THE REQUEST: Return every line of the records that contains the string "Click", matching case exactly.

MATERIAL PROVIDED:

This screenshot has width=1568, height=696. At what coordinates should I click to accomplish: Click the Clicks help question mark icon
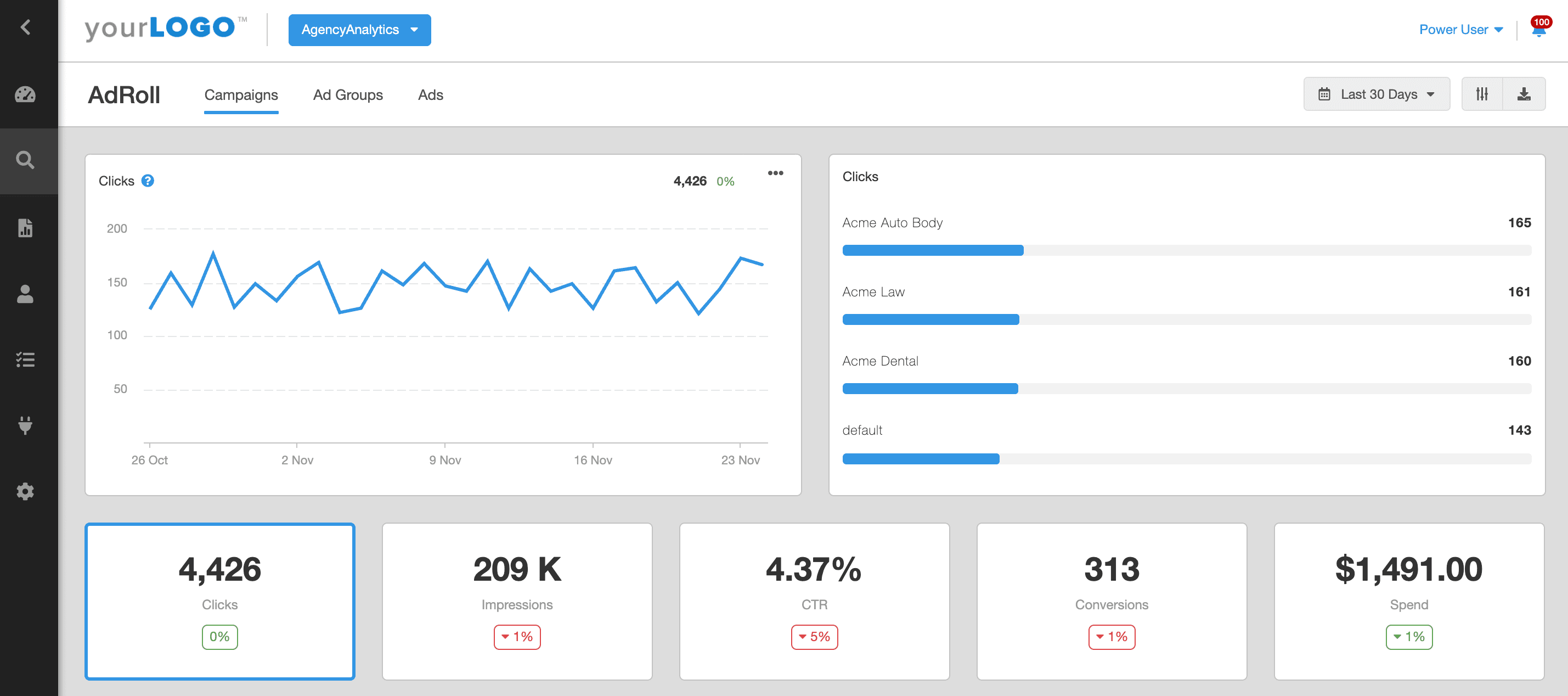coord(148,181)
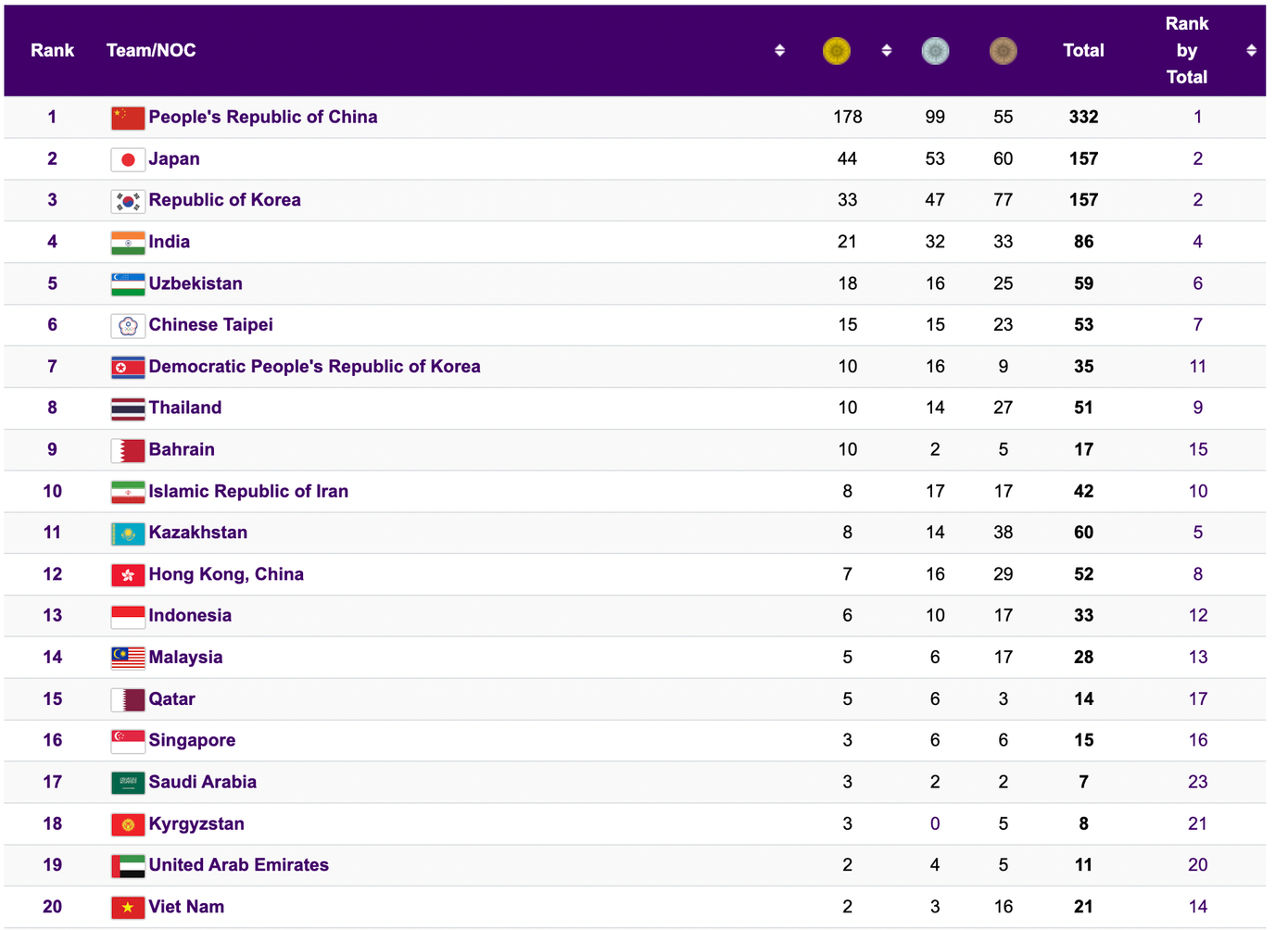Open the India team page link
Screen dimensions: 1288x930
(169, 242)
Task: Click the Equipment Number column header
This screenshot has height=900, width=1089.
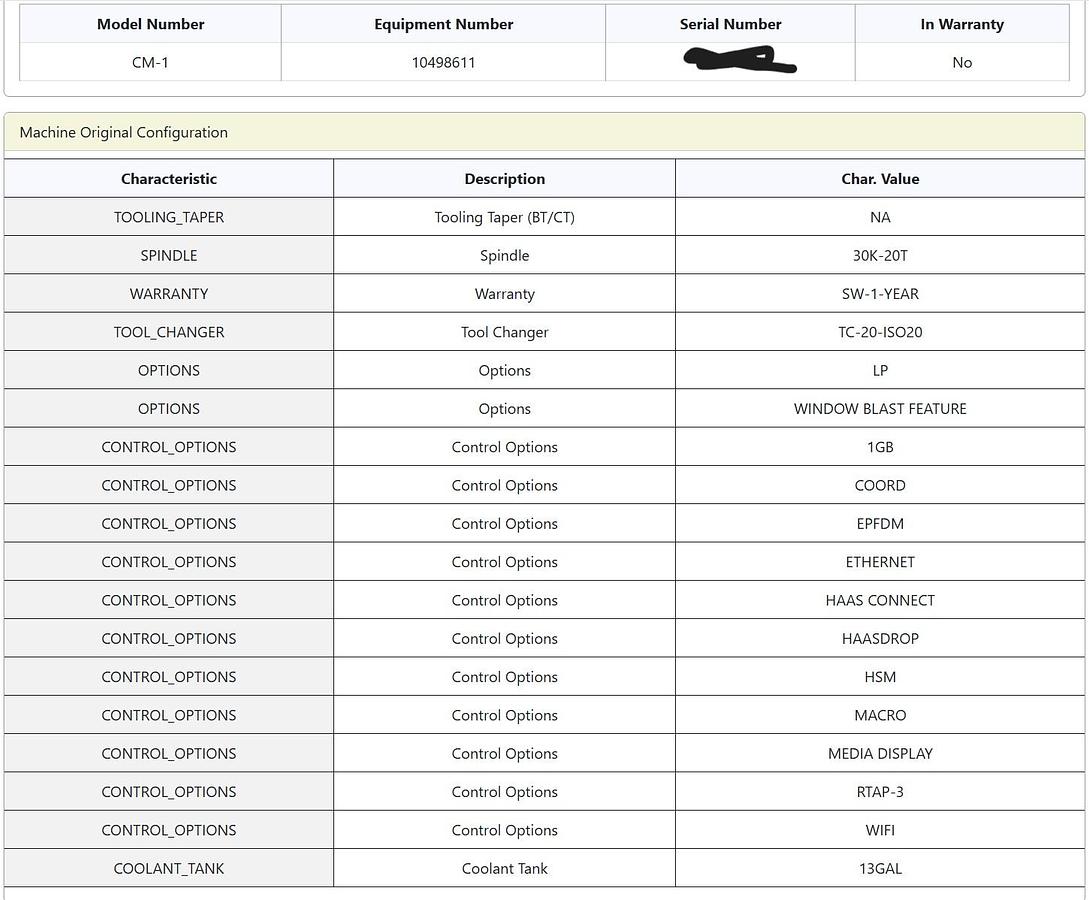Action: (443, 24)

RESULT:
This screenshot has width=1568, height=696. At what coordinates should I click to accomplish: Click the Clicks help question mark icon
Task: Click the Equipment Number column header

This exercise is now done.